### Task material

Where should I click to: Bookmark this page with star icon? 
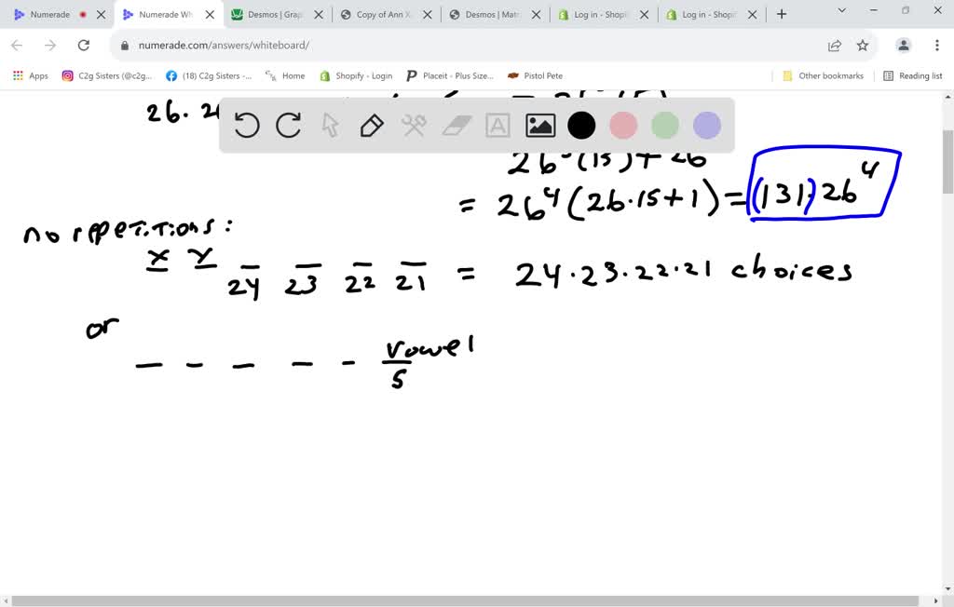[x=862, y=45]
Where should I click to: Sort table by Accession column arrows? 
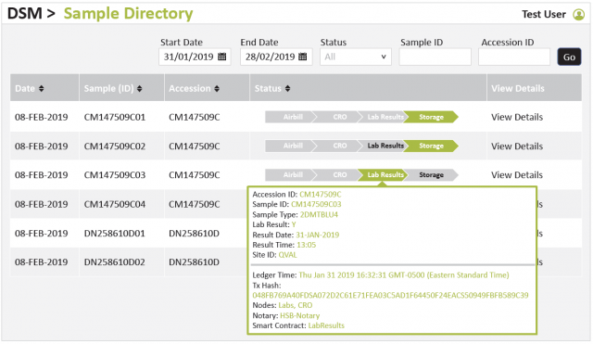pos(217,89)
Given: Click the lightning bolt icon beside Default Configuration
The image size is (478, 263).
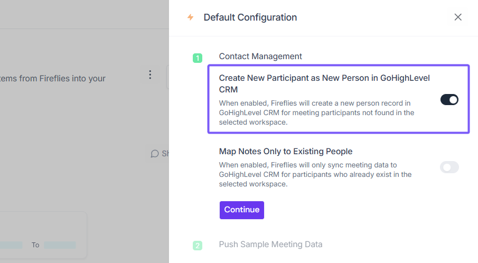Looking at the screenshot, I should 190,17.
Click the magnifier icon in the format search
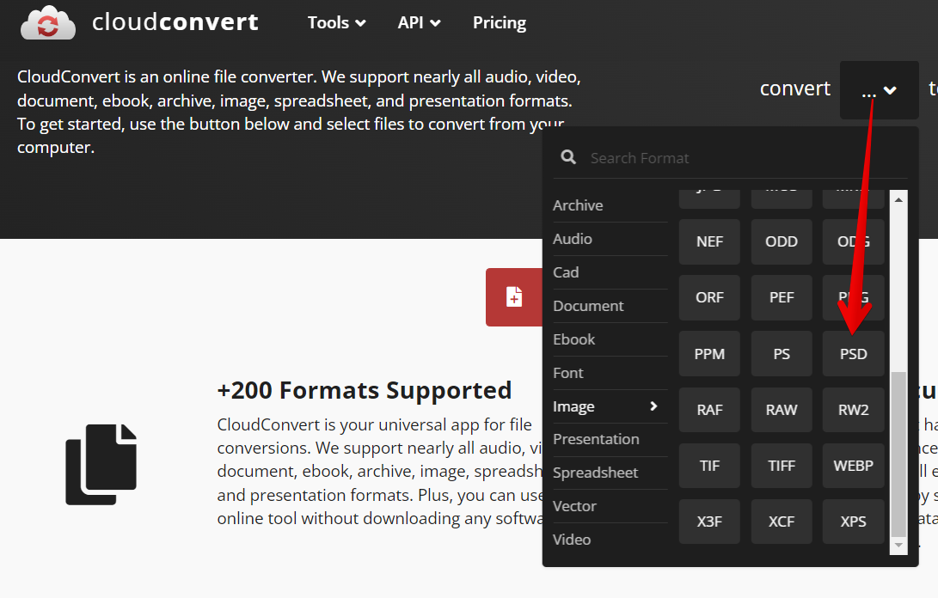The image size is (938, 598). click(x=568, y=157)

### Work to complete
Above are records to transcribe exactly; leave their pictures out.

### Your solution
Where should I click to: Bookmark this page with star icon? 
[x=862, y=45]
Where should I click to: Sort table by Accession column arrows? 
pos(217,89)
Given: Click the lightning bolt icon beside Default Configuration
The image size is (478, 263).
Looking at the screenshot, I should 190,17.
Click the magnifier icon in the format search
The image size is (938, 598). click(x=568, y=157)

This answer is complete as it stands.